From mboxrd@z Thu Jan  1 00:00:00 1970
Received: from eggs.gnu.org ([2001:4830:134:3::10]:49646)
	by lists.gnu.org with esmtp (Exim 4.71)
	(envelope-from <ashmit602@gmail.com>) id 1c6LZ5-0004yB-7M
	for qemu-devel@nongnu.org; Mon, 14 Nov 2016 13:01:09 -0500
Received: from Debian-exim by eggs.gnu.org with spam-scanned (Exim 4.71)

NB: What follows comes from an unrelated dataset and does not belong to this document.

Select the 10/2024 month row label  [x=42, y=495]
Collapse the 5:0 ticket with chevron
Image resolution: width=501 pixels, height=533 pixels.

	(envelope-from <ashmit602@gmail.com>) id 1c6LZ2-0007XZ-SO
	for qemu-devel@nongnu.org; Mon, 14 Nov 2016 13:01:07 -0500
Received: from mail-it0-x242.google.com ([2607:f8b0:4001:c0b::242]:36608)
	by eggs.gnu.org with esmtps (TLS1.0:RSA_AES_128_CBC_SHA1:16)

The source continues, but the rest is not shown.